EXERCISE INSTRUCTIONS: Omit the pictures and retype only the lines from the one containing "Click the Videos icon in sidebar" through the end of the listing, both ends included.

INFORMATION SHOWN:
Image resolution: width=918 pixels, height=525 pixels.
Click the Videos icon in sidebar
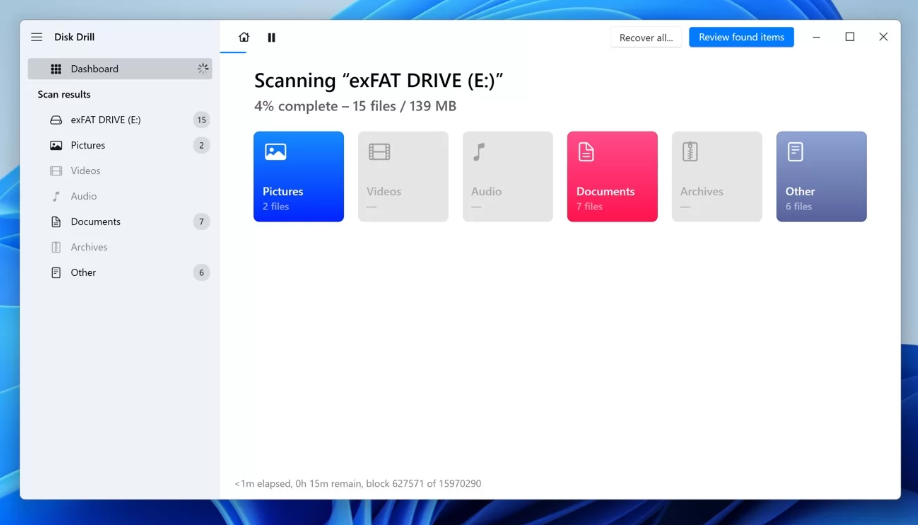tap(56, 171)
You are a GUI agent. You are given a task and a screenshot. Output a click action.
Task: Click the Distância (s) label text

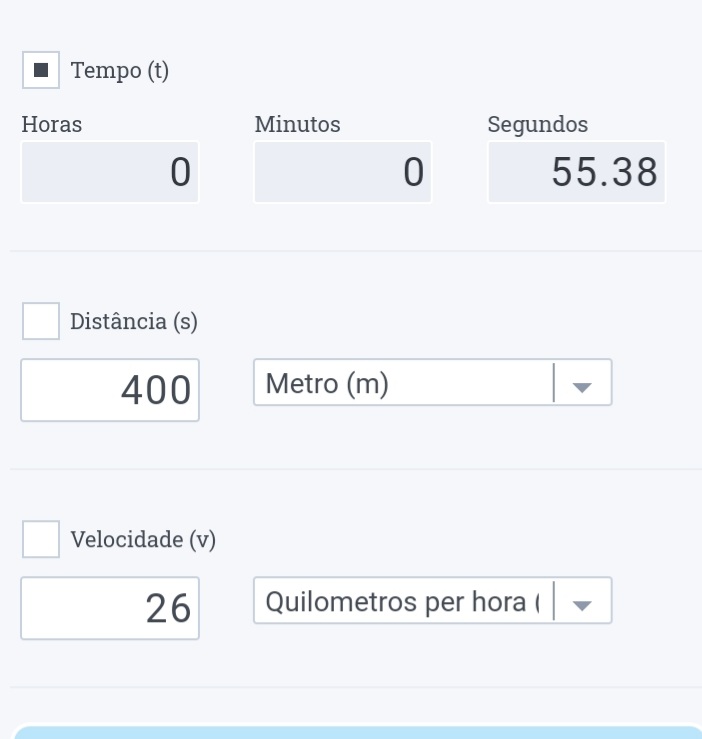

SOLUTION FOR THIS EXERCISE:
Click the Videos icon in sidebar
tap(56, 171)
You are a GUI agent. You are given a task and a screenshot. Output a click action.
Task: Click the Distância (s) label text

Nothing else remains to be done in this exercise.